== Activity ==
Set down each record exactly as written.

[Stored data]
☆ ☆ ☆ ☆ ☆ ☆ ☆

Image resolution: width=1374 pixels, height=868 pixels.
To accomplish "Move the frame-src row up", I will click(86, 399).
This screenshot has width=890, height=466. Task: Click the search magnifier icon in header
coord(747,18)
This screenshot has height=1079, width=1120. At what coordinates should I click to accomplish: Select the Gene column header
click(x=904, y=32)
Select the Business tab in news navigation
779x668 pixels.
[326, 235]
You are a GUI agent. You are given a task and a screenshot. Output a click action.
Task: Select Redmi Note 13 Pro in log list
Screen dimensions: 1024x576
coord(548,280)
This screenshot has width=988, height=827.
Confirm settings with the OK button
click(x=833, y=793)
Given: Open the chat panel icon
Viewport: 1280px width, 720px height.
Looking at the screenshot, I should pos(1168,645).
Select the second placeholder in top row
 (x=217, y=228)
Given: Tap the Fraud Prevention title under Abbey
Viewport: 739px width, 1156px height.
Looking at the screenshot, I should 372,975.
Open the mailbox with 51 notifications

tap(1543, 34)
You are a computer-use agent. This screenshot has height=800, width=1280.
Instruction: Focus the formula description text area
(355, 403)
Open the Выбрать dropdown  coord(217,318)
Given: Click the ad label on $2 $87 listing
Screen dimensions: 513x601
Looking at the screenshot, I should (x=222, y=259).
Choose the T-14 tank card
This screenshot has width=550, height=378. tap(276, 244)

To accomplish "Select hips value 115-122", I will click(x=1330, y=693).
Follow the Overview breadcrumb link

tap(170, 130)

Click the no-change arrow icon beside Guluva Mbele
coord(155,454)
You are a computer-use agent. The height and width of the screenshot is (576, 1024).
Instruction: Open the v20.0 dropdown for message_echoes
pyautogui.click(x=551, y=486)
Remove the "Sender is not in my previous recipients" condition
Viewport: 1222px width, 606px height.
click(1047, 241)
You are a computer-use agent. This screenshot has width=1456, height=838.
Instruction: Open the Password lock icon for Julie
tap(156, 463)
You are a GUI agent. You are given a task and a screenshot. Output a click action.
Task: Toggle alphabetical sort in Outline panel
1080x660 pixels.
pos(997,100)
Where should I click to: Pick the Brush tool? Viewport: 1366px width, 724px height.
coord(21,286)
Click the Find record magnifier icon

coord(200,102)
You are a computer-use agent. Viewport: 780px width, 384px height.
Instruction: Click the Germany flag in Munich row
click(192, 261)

☆ ☆ ☆ ☆ ☆ ☆ ☆

== Result for this exercise ==
Image resolution: width=1374 pixels, height=868 pixels.
To accomplish "Move the frame-src row up", I will click(86, 399).
This screenshot has width=890, height=466. Task: Click the search magnifier icon in header
coord(747,18)
This screenshot has height=1079, width=1120. At what coordinates should I click to accomplish: Select the Gene column header
click(x=904, y=32)
Select the Business tab in news navigation
779x668 pixels.
[326, 235]
You are a GUI agent. You are given a task and a screenshot. Output a click action.
Task: Select Redmi Note 13 Pro in log list
Screen dimensions: 1024x576
coord(548,280)
This screenshot has width=988, height=827.
Confirm settings with the OK button
click(x=833, y=793)
Given: Open the chat panel icon
Viewport: 1280px width, 720px height.
Looking at the screenshot, I should pos(1168,645).
Select the second placeholder in top row
 (x=217, y=228)
Given: Tap the Fraud Prevention title under Abbey
Viewport: 739px width, 1156px height.
Looking at the screenshot, I should 372,975.
Open the mailbox with 51 notifications

tap(1543, 34)
You are a computer-use agent. This screenshot has height=800, width=1280.
Instruction: Focus the formula description text area
(355, 403)
Open the Выбрать dropdown  coord(217,318)
Given: Click the ad label on $2 $87 listing
Screen dimensions: 513x601
Looking at the screenshot, I should (x=222, y=259).
Choose the T-14 tank card
This screenshot has width=550, height=378. tap(276, 244)

To accomplish "Select hips value 115-122", I will click(x=1330, y=693).
Follow the Overview breadcrumb link

tap(170, 130)

Click the no-change arrow icon beside Guluva Mbele
coord(155,454)
You are a computer-use agent. The height and width of the screenshot is (576, 1024).
Instruction: Open the v20.0 dropdown for message_echoes
pyautogui.click(x=551, y=486)
Remove the "Sender is not in my previous recipients" condition
Viewport: 1222px width, 606px height.
click(1047, 241)
You are a computer-use agent. This screenshot has width=1456, height=838.
Instruction: Open the Password lock icon for Julie
tap(156, 463)
You are a GUI agent. You are given a task and a screenshot. Output a click action.
Task: Toggle alphabetical sort in Outline panel
1080x660 pixels.
pos(997,100)
Where should I click to: Pick the Brush tool? Viewport: 1366px width, 724px height.
coord(21,286)
Click the Find record magnifier icon

coord(200,102)
You are a computer-use agent. Viewport: 780px width, 384px height.
Instruction: Click the Germany flag in Munich row
click(192, 261)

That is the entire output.